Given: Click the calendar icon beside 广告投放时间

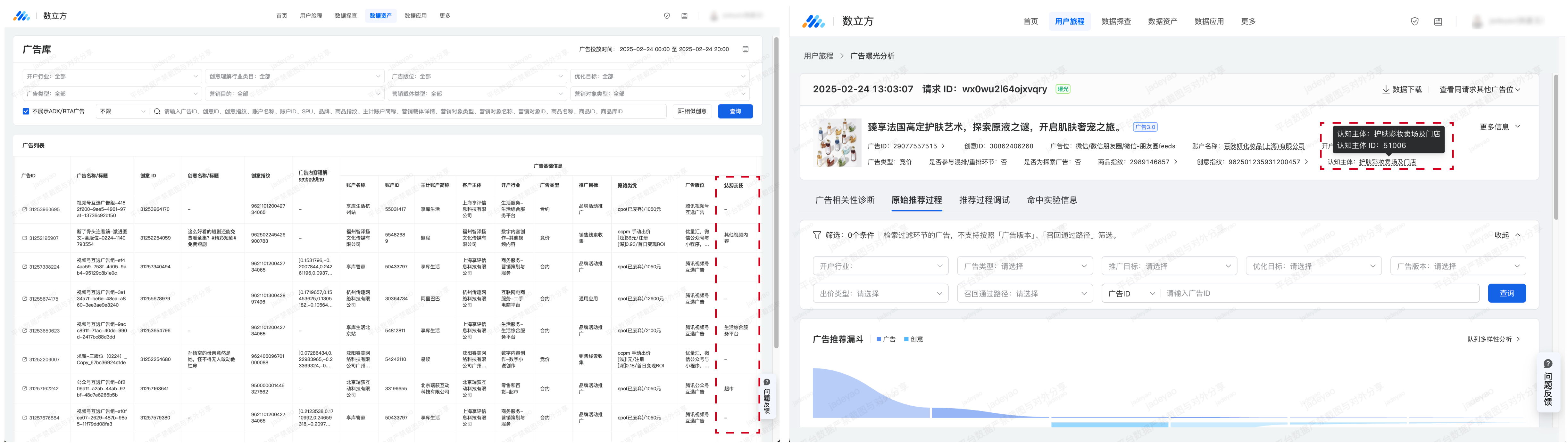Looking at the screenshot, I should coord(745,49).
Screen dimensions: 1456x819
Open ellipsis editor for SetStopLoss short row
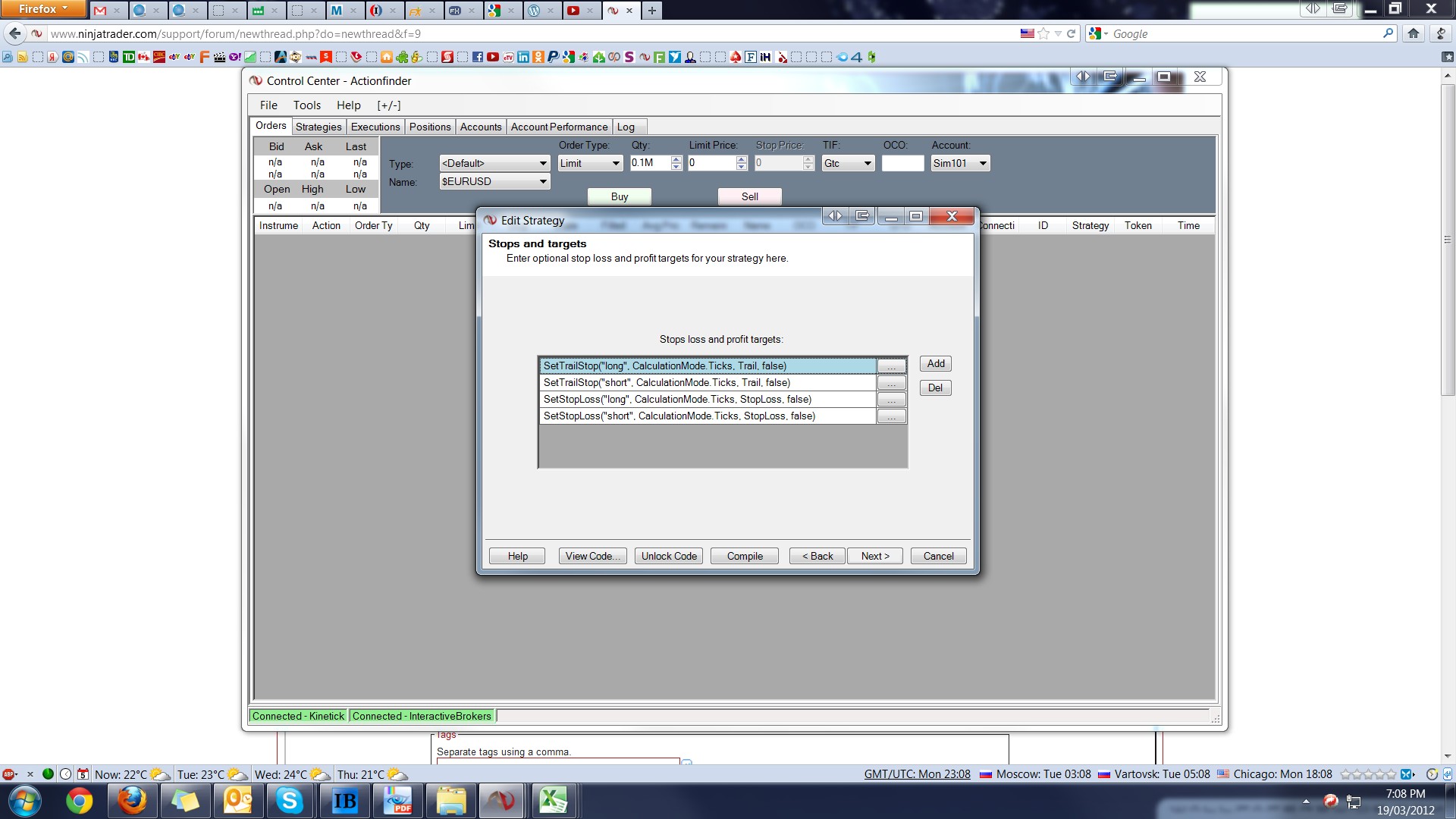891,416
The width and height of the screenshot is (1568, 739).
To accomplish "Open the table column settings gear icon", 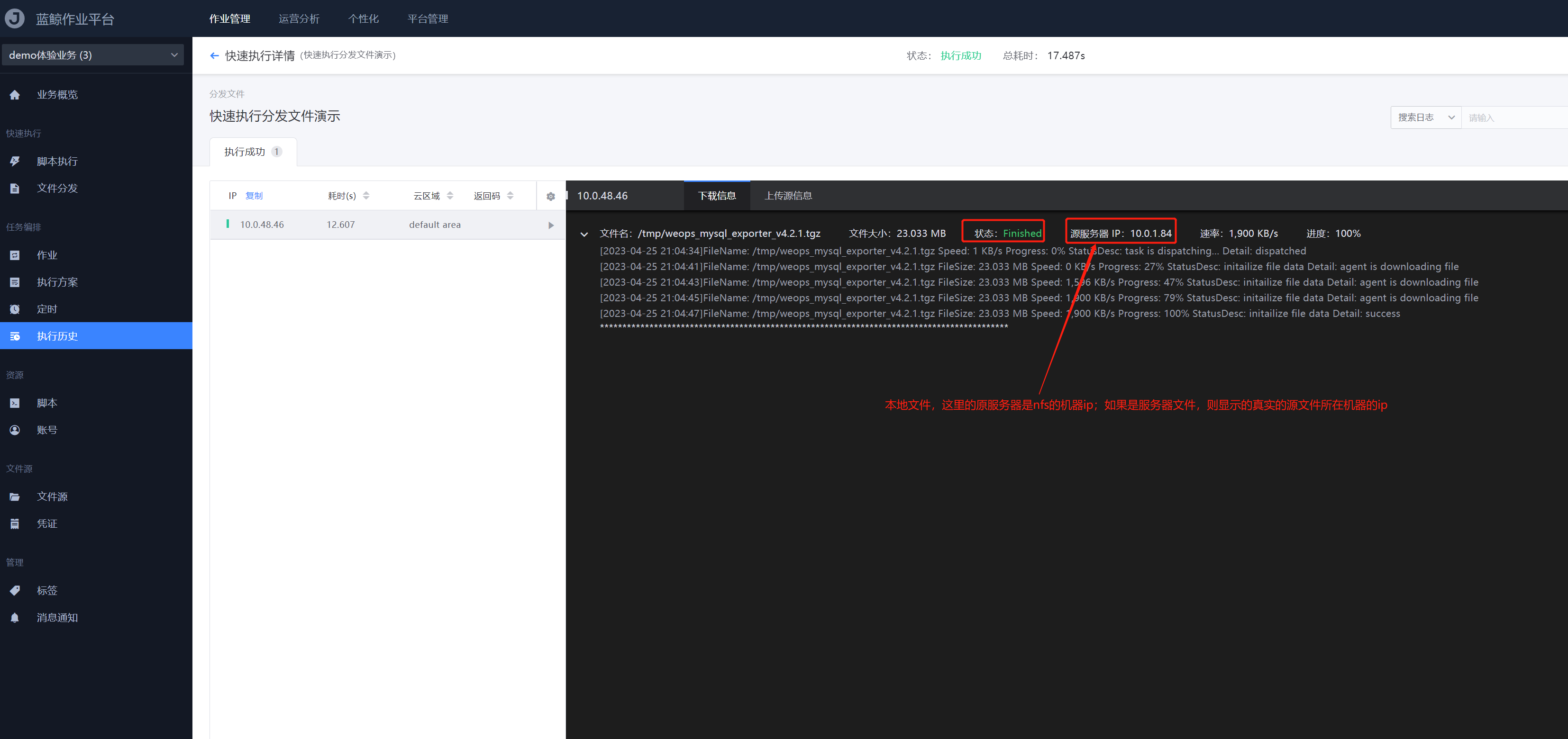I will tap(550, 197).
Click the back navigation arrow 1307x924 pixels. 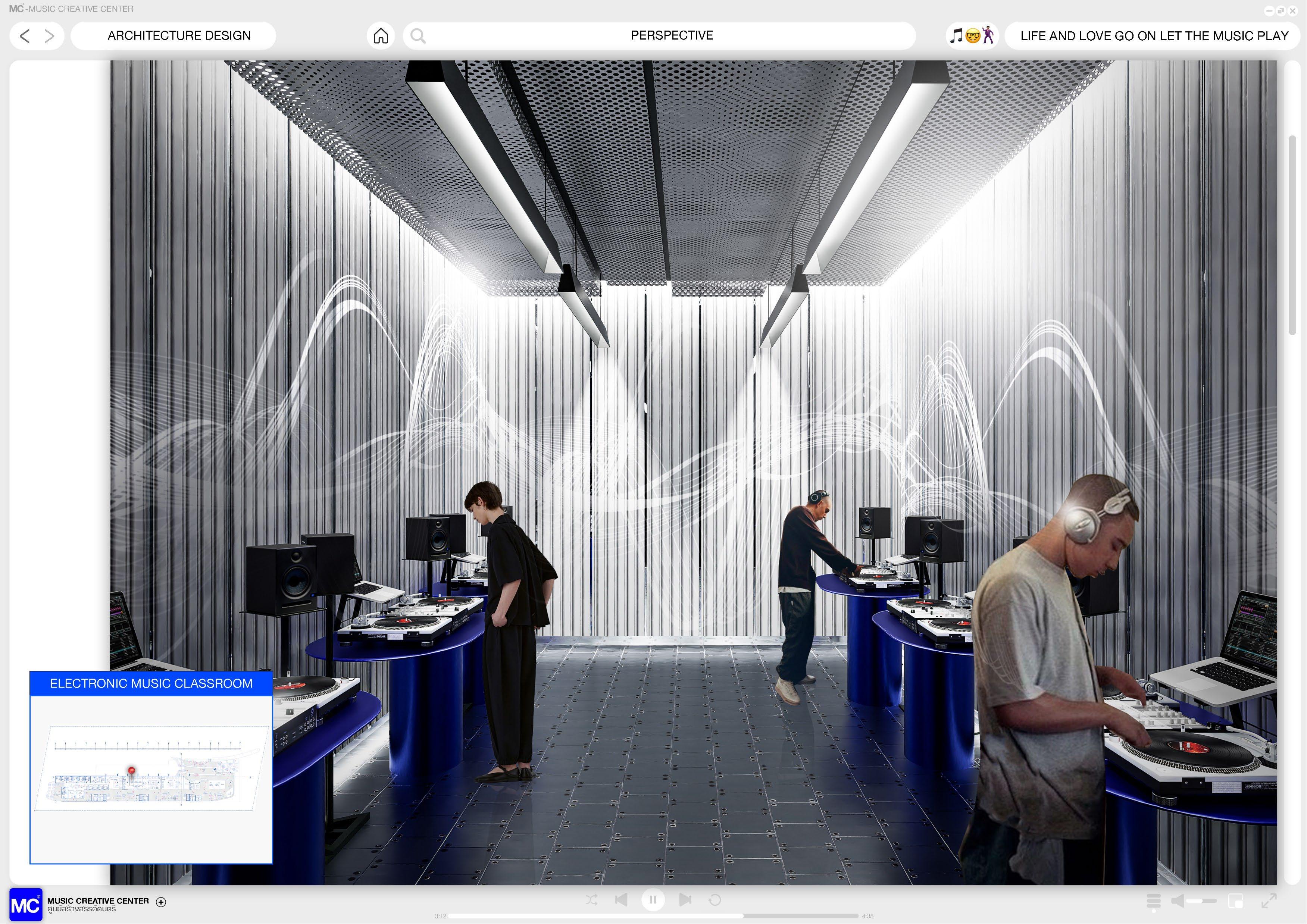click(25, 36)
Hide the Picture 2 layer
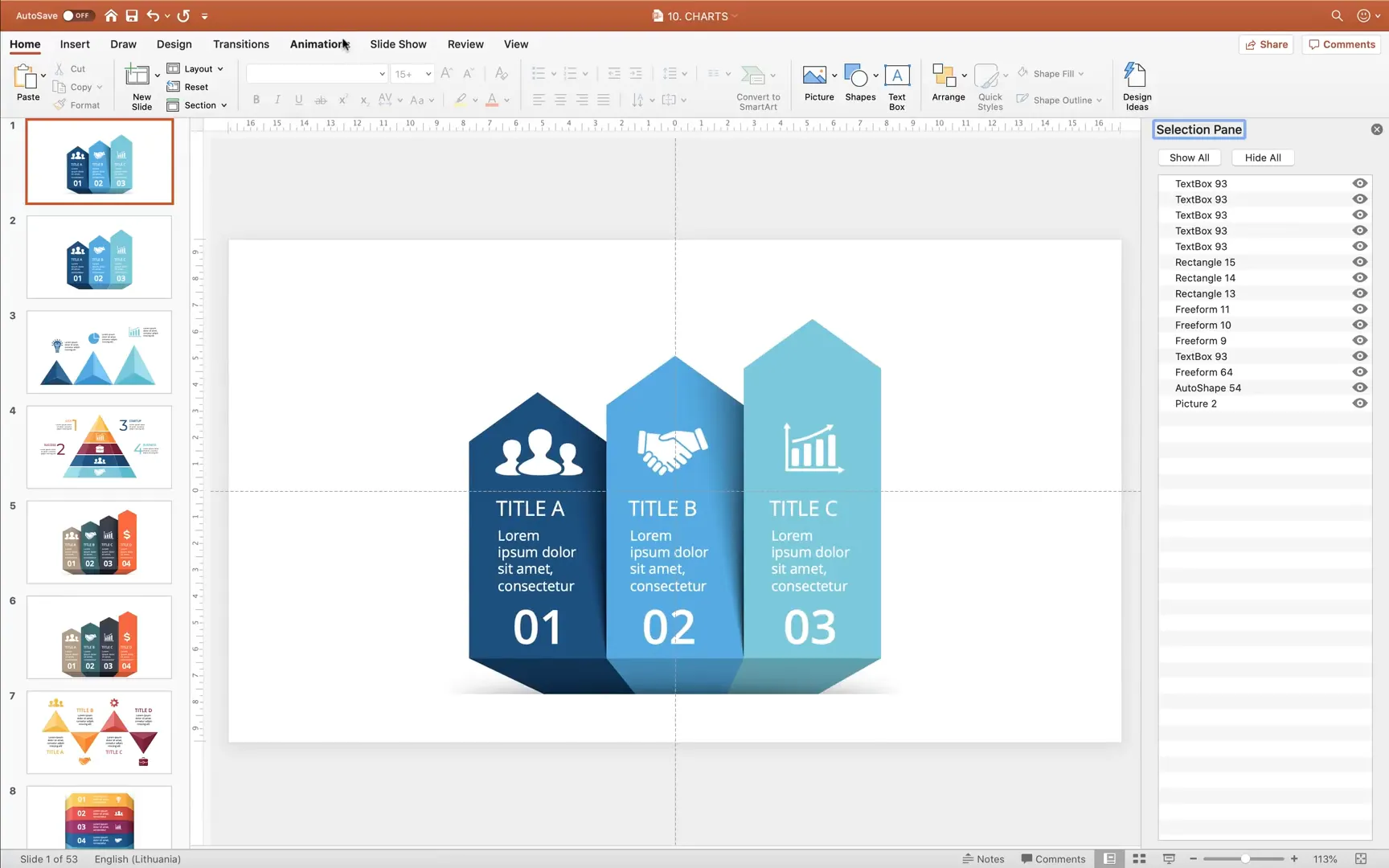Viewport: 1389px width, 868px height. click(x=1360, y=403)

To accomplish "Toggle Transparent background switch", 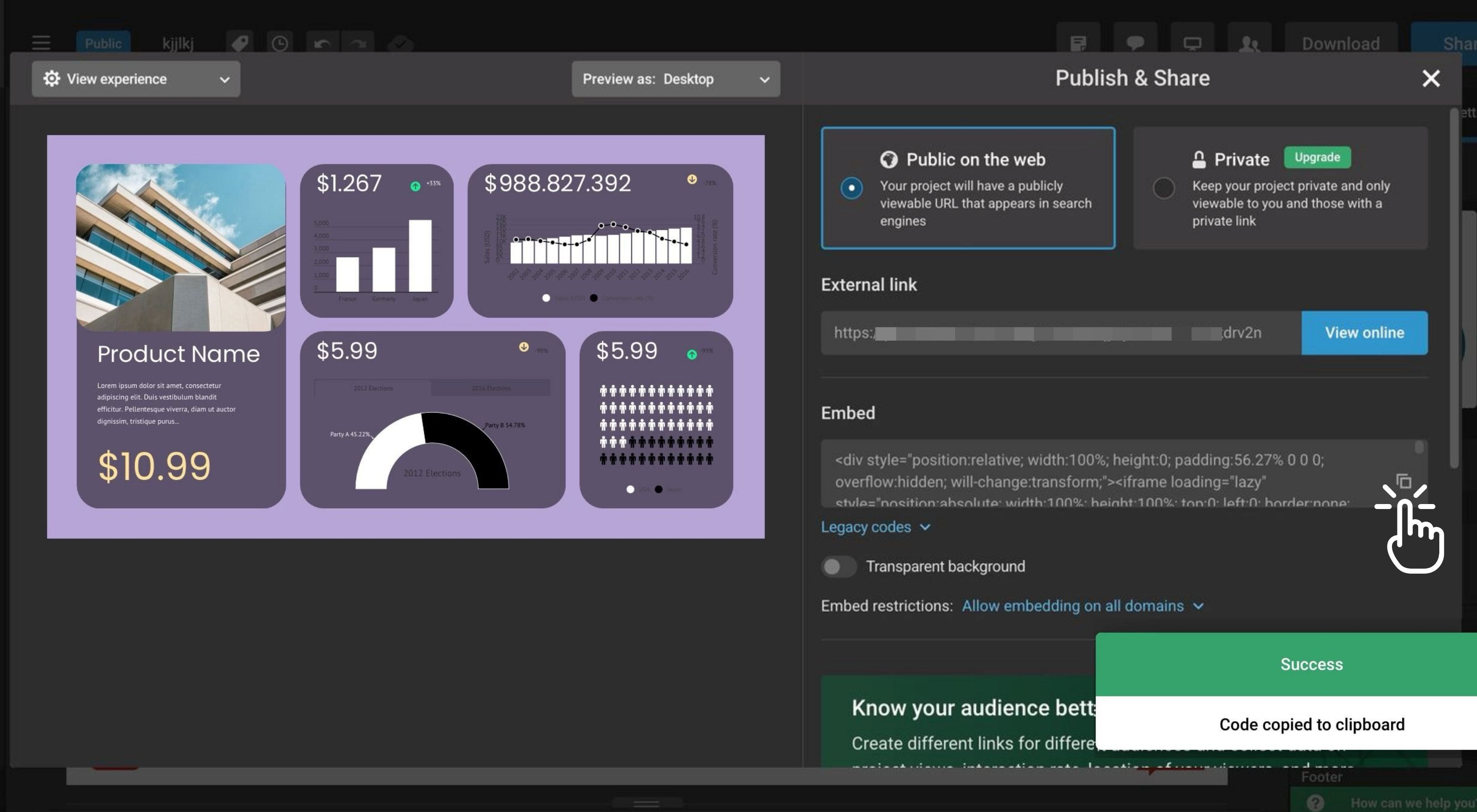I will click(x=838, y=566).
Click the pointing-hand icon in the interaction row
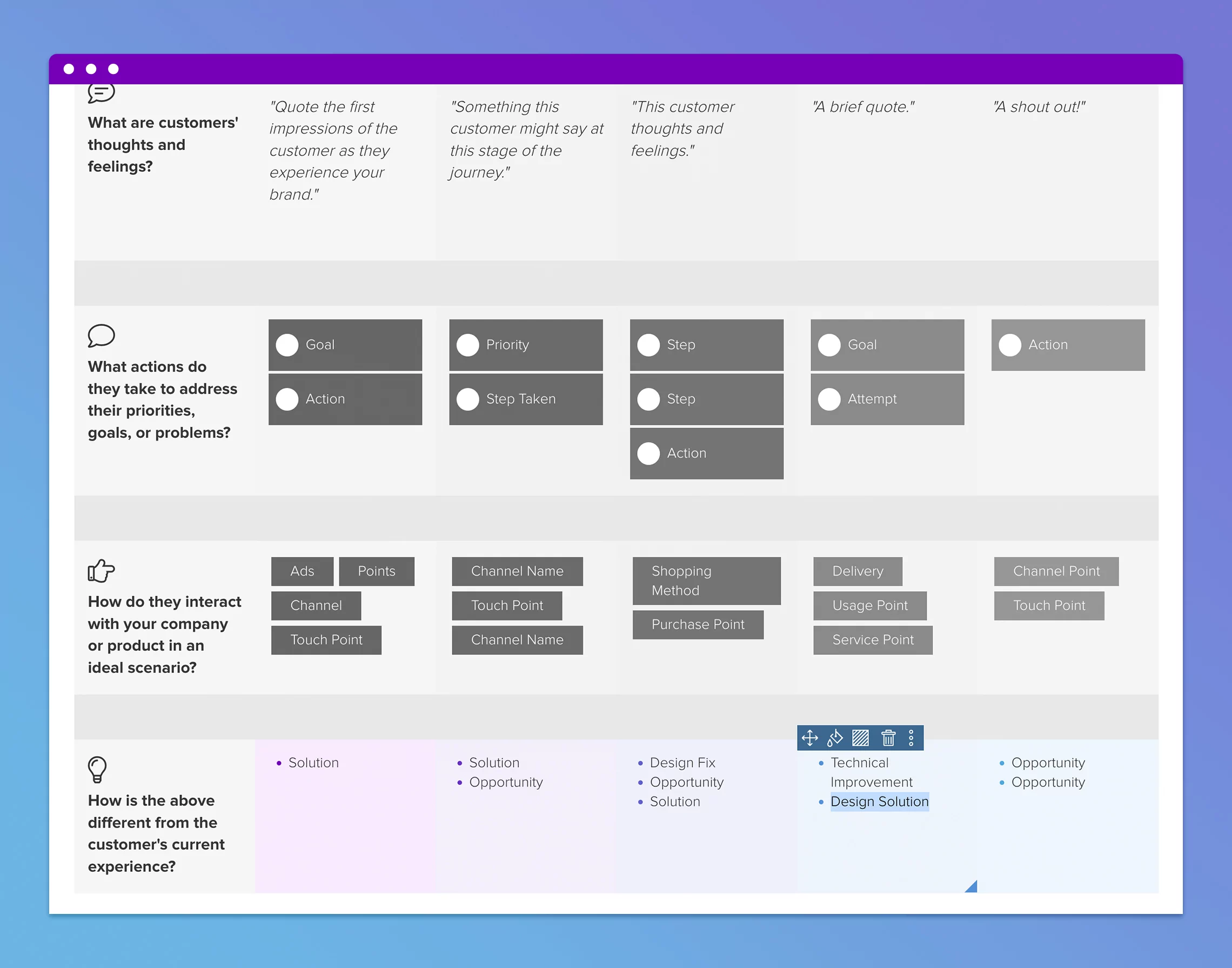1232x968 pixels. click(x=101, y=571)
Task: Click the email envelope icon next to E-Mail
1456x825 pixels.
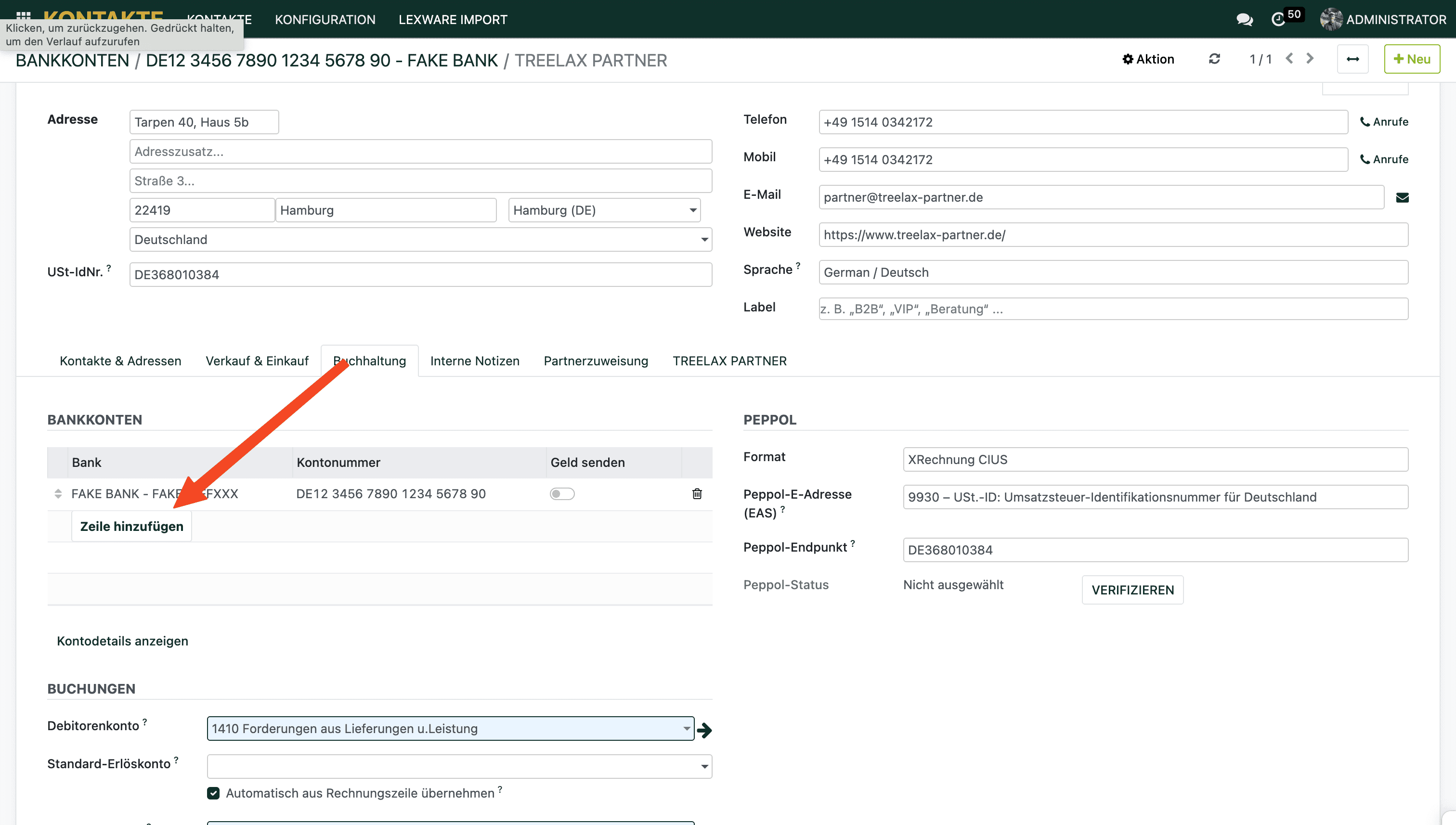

· · ·

Exercise objective: Each line from the one containing "Click the pointing-hand" through the last line of the entries above is to be extracted exactly. Pictures are not part of the copy.

Answer box:
Click the pointing-hand icon in the interaction row
1232x968 pixels. click(x=101, y=571)
Task: Click the email envelope icon next to E-Mail
1456x825 pixels.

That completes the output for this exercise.